Article invité, par Saraypaco.
Bernard, François, Paul et les autres (éditions Anne Carrière).
1985, c’est un peu la fin de tout, et le début d’une ère nouvelle. 1985, c’est l’année où l’on a retrouvé l’épave du Titanic, c’est l’ouverture des Restos du Coeur par Coluche, c’est l’année où Michel Audiard nous a quitté et où Bernard Hinault a remporté son cinquième Tour de France. 985, c’est aussi l’année où Jean Emmanuel Ducoin et son grand-père ont suivi le Blaireau en Simca 1000 sur toutes les routes de France. Un voyage initiatique ou le rêve s’est confronté à la réalité, où l’homme a décidé de devenir journaliste et où la France a perdu certains de ses idéaux.
«Pour les champions d’exception, l’exploit n’est pas de réaliser ce que les autres les croient incapables de faire, mais de réaliser ce qu’eux-mêmes pensent ne jamais pouvoir réaliser.»

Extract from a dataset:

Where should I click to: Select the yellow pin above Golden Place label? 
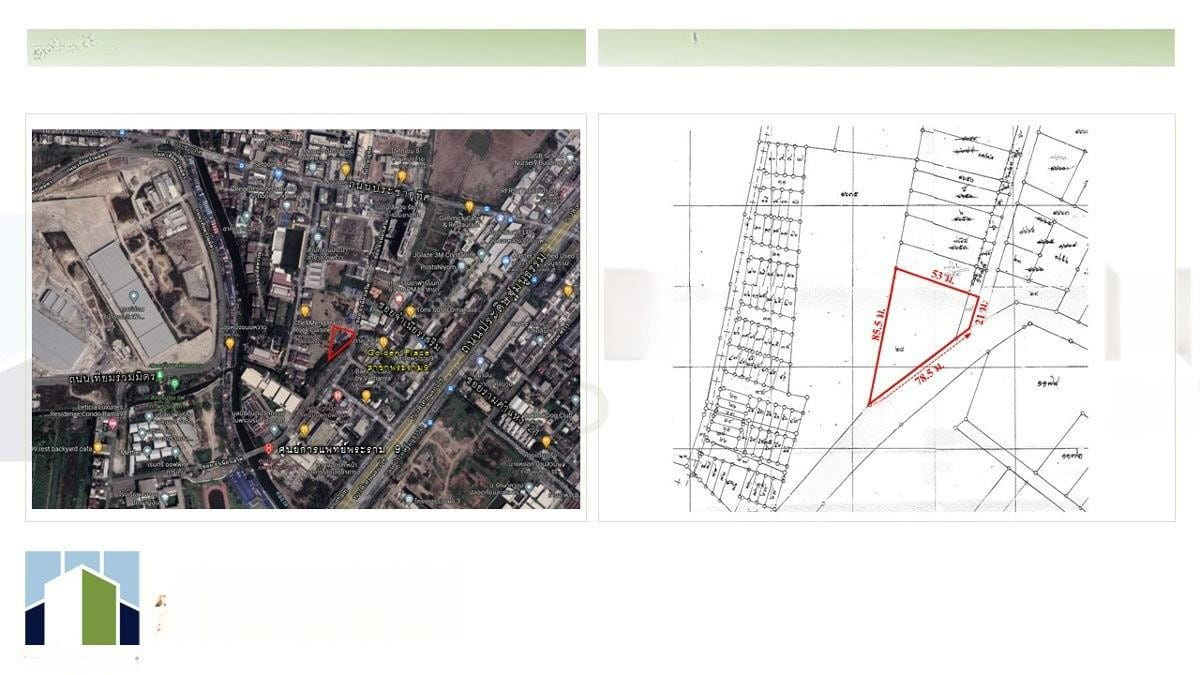(383, 342)
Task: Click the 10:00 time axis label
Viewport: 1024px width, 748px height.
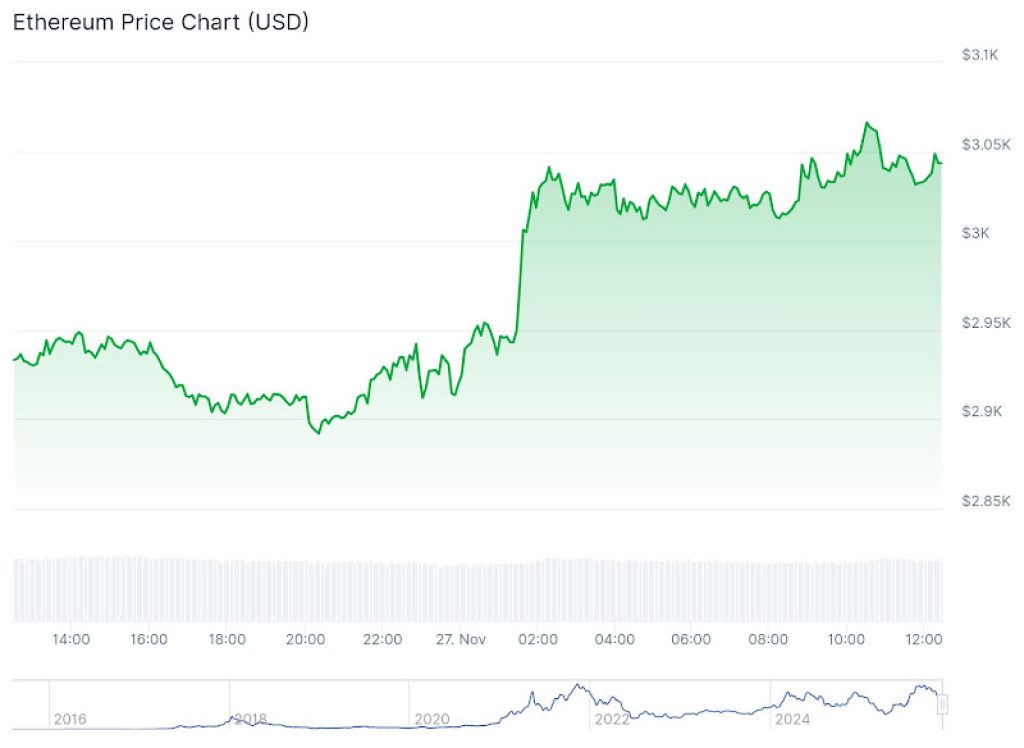Action: [847, 640]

On reconnait très vite l’écriture journalistique et engagée de Jean Emmanuel Ducoin, rédacteur en chef du journal l’Humanité. Les encarts en fin de chapitres sont très pertinents, on y retrouve des extraits de livres (La république du Tour, Forcenés, Cool memories…) mais aussi des extraits d’articles de presse (l’Equipe, Le Monde, Libération…). Ces petits «digestifs» nous permettent d’appuyer les dires de l’auteur tout en plongeant son récit dans une réalité palpable. On comprend très vite que Jean-Emmanuel Ducoin n’est pas dans la nostalgie d’un Tour de France populaire avec de grands coureurs. Pour le journaliste, et pour de nombreux observateurs, la dernière Grande Boucle a eu lieu en 1984, avant Bernard Tapie et sa merchandisation du sport, avant le phénomène de dopage de masse scientifique, transfusion sanguine, EPO…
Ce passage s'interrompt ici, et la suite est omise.